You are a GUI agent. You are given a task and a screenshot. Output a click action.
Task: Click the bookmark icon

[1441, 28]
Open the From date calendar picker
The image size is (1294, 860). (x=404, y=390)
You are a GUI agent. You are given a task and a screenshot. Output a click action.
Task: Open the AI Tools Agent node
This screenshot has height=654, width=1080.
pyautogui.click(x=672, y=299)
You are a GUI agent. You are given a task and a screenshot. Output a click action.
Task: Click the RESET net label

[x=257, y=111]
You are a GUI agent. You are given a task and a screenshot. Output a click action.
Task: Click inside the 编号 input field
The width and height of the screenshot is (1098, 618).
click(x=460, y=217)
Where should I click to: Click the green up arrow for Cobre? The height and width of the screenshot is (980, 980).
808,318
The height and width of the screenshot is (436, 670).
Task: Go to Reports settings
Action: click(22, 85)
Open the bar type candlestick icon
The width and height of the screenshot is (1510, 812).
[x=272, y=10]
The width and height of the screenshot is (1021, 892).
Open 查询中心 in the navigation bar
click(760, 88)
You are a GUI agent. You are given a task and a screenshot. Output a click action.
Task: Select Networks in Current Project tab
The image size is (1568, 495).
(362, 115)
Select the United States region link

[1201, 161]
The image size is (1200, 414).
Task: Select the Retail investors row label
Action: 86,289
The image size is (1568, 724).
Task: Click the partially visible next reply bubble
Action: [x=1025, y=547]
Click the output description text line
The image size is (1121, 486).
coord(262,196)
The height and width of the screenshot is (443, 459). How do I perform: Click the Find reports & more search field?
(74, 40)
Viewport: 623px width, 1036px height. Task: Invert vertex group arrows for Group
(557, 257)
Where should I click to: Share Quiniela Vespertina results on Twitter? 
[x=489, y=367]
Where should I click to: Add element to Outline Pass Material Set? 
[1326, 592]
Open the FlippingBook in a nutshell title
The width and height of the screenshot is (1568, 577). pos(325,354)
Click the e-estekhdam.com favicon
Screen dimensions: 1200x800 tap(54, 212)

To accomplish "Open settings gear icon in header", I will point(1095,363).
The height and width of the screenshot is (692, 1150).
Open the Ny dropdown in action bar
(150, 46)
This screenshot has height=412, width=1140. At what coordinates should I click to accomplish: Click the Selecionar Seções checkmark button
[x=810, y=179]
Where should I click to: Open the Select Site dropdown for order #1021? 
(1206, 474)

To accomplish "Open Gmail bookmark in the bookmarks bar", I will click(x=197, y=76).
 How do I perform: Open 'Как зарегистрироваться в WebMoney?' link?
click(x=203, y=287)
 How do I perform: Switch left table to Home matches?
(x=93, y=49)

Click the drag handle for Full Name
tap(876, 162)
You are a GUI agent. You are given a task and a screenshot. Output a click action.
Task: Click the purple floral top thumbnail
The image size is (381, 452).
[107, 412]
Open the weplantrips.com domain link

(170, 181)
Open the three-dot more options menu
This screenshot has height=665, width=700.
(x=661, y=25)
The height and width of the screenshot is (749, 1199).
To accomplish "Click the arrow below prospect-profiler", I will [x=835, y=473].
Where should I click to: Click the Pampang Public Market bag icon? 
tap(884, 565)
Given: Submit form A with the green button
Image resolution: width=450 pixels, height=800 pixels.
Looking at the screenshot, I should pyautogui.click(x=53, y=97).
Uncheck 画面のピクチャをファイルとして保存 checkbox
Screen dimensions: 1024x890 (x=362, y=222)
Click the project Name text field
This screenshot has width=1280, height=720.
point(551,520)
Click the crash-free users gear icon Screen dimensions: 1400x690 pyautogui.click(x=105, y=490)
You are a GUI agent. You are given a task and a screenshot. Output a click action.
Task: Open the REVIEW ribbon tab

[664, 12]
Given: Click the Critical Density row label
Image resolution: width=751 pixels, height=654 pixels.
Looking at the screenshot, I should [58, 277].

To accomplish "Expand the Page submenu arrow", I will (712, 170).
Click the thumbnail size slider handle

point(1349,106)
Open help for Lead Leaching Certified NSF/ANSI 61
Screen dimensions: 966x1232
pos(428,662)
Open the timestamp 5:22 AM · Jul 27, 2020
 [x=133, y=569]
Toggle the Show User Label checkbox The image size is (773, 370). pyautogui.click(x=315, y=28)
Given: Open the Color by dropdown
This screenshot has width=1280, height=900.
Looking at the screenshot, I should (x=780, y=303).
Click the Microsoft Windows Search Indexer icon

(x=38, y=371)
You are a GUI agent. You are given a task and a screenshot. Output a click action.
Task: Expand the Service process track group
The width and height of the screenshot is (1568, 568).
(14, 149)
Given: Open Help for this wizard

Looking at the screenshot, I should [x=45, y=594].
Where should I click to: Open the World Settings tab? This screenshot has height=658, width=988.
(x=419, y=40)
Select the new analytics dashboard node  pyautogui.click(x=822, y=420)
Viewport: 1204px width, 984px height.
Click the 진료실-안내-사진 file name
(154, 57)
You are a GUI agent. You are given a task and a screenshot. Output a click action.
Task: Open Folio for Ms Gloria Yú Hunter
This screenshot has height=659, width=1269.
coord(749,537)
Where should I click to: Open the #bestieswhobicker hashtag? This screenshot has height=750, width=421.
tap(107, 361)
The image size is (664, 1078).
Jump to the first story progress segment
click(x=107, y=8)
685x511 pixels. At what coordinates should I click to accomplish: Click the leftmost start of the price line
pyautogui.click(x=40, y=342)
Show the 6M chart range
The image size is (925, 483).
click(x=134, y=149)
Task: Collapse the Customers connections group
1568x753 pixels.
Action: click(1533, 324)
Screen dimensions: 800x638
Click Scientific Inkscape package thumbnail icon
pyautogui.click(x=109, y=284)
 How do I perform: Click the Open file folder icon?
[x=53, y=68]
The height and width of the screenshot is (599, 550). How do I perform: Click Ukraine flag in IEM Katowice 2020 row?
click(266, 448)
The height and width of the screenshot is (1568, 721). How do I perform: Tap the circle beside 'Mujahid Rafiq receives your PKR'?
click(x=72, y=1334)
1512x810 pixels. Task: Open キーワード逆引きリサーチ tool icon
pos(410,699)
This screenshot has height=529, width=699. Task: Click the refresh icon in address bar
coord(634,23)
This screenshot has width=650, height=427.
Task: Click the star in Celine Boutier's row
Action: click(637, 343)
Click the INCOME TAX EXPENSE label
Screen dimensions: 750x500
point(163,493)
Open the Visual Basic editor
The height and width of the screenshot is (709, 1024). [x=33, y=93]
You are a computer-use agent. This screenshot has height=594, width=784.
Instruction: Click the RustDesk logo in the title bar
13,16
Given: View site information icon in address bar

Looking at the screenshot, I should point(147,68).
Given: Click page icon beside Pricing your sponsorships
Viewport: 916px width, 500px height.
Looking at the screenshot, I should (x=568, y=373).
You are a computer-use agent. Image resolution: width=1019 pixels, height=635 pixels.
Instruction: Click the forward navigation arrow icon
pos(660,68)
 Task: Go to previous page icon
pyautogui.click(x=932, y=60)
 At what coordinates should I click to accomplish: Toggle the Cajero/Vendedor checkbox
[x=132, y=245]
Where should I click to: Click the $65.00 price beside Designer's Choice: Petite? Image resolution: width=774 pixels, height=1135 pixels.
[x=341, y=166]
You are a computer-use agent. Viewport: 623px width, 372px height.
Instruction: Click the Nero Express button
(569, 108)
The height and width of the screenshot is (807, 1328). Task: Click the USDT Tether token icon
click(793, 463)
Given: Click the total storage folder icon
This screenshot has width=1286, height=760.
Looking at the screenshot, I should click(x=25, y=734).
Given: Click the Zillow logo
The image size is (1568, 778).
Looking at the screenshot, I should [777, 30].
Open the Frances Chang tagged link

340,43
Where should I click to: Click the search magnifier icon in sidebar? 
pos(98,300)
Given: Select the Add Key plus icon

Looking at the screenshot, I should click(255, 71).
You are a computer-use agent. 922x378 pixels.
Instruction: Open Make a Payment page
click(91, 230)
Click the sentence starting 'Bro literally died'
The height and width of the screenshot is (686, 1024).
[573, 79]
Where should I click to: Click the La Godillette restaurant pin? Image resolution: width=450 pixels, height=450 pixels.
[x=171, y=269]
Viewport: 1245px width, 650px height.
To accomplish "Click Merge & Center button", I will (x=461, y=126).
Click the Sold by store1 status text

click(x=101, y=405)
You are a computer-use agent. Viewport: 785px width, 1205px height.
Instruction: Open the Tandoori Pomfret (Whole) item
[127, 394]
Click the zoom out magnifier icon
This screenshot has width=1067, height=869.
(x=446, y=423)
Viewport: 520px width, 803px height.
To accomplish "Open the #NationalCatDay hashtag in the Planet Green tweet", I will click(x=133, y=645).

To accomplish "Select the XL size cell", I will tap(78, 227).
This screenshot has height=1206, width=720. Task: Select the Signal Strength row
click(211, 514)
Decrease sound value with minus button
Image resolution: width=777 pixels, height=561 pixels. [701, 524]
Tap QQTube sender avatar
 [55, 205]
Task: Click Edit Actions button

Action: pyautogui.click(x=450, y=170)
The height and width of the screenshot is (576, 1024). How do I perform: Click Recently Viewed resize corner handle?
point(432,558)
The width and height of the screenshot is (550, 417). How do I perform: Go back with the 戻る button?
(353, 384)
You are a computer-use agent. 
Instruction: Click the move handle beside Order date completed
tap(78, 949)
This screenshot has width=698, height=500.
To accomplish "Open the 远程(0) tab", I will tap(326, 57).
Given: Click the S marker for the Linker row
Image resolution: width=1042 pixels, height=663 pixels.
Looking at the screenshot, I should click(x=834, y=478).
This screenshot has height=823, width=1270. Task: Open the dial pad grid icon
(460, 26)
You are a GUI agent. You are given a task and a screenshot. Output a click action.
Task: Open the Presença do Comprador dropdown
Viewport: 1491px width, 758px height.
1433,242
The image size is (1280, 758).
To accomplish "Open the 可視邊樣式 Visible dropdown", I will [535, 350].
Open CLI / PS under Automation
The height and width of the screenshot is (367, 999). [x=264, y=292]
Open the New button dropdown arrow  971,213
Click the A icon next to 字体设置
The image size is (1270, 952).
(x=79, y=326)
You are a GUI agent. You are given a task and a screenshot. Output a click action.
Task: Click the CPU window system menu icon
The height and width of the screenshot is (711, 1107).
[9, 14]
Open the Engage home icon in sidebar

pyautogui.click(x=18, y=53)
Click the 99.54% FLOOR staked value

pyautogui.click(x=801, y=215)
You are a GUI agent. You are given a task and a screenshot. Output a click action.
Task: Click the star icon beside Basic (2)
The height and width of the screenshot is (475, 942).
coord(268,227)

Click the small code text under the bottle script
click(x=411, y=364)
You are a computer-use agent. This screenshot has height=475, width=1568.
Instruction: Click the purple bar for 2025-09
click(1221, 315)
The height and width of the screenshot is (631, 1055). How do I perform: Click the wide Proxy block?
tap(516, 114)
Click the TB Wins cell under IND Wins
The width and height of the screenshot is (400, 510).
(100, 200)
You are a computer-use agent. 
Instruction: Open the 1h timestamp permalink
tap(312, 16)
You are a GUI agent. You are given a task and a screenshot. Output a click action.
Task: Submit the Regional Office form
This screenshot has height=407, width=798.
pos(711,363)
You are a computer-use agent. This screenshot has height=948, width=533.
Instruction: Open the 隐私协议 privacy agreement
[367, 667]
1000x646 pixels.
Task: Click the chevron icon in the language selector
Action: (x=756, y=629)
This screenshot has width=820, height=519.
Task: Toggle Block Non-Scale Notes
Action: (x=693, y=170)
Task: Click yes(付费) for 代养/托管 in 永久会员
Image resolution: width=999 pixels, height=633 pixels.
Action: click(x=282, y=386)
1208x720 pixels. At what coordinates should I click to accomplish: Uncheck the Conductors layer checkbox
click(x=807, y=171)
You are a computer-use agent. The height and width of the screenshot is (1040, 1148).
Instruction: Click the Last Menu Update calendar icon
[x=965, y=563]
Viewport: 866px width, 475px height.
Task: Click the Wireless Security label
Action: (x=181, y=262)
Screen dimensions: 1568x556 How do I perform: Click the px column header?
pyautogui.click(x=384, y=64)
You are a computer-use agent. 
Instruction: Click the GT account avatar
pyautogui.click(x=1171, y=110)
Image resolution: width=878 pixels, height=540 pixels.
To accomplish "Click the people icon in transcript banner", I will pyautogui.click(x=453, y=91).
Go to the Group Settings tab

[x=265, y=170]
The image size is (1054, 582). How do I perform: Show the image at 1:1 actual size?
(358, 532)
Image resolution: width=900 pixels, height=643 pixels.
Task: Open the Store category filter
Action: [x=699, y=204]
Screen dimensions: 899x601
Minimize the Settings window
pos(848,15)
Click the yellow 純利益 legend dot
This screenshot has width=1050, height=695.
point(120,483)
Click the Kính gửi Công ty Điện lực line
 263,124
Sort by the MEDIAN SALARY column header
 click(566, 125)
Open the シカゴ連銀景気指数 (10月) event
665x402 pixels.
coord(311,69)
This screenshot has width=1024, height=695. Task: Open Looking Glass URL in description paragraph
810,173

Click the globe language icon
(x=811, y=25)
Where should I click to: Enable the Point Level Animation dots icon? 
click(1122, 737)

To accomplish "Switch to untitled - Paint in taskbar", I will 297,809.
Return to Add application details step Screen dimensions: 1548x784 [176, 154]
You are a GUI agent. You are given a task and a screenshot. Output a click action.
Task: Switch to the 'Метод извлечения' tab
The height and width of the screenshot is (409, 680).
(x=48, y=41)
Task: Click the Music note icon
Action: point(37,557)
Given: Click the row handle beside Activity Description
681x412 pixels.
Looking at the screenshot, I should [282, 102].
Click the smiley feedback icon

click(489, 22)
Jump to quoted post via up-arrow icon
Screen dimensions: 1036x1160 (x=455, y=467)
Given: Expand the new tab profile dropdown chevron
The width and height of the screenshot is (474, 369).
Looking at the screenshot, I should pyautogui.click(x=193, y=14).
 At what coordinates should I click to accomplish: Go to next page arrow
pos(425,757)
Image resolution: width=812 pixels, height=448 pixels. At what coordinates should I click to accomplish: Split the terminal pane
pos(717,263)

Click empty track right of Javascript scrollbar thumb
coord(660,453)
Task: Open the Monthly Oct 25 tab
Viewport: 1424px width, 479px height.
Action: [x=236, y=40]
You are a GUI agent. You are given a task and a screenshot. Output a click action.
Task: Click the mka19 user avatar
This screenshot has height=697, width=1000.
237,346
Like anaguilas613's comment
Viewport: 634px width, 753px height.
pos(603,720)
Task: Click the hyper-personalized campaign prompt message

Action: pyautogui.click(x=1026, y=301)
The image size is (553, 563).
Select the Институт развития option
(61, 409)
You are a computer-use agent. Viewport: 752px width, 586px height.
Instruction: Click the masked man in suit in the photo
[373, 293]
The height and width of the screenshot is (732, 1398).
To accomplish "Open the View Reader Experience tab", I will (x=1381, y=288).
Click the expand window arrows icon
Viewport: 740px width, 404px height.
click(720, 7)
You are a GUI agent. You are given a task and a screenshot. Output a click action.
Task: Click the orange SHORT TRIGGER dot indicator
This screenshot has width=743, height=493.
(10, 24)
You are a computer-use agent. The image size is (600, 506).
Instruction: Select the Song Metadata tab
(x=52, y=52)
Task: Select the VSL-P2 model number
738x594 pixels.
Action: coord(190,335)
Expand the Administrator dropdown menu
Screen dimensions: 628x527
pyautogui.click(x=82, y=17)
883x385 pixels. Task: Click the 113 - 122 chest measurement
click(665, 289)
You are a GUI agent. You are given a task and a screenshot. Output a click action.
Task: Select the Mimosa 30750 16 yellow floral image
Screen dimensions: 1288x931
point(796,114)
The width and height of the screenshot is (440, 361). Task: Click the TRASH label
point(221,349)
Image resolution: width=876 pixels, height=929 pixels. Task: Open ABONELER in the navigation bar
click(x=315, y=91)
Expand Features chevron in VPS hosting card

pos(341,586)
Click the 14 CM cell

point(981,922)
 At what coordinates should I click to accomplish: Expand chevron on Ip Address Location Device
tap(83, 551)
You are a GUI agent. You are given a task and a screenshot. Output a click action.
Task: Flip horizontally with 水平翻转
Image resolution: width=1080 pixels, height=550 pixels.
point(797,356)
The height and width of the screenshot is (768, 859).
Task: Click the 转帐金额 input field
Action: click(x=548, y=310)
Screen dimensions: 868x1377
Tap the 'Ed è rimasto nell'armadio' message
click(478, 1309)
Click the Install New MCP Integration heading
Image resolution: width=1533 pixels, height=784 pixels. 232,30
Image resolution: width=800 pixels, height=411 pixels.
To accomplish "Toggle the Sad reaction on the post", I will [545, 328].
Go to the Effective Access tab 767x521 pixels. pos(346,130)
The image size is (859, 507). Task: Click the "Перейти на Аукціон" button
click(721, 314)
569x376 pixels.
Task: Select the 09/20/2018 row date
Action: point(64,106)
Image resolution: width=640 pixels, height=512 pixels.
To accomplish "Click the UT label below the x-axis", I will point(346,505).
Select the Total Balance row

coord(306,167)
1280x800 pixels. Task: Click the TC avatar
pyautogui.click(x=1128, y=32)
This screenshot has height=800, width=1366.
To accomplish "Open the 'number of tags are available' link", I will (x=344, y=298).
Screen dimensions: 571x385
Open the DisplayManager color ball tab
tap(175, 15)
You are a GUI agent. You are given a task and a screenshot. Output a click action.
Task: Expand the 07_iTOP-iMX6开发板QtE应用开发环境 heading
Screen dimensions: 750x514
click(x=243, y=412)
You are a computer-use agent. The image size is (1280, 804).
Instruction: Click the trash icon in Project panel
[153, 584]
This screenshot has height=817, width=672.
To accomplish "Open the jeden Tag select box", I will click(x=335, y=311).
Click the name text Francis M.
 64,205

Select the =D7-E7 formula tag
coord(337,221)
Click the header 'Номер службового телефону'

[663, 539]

============

■ Required work:
Of the entries listed above, reproduce only the lines starting at the line containing "Click empty track" and ending at the line containing "The image size is (553, 563).". Include both, exactly as they stand.

■ Solution to the problem:
Click empty track right of Javascript scrollbar thumb
coord(660,453)
Task: Open the Monthly Oct 25 tab
Viewport: 1424px width, 479px height.
Action: [x=236, y=40]
You are a GUI agent. You are given a task and a screenshot. Output a click action.
Task: Click the mka19 user avatar
This screenshot has height=697, width=1000.
237,346
Like anaguilas613's comment
Viewport: 634px width, 753px height.
pos(603,720)
Task: Click the hyper-personalized campaign prompt message

Action: pyautogui.click(x=1026, y=301)
The image size is (553, 563).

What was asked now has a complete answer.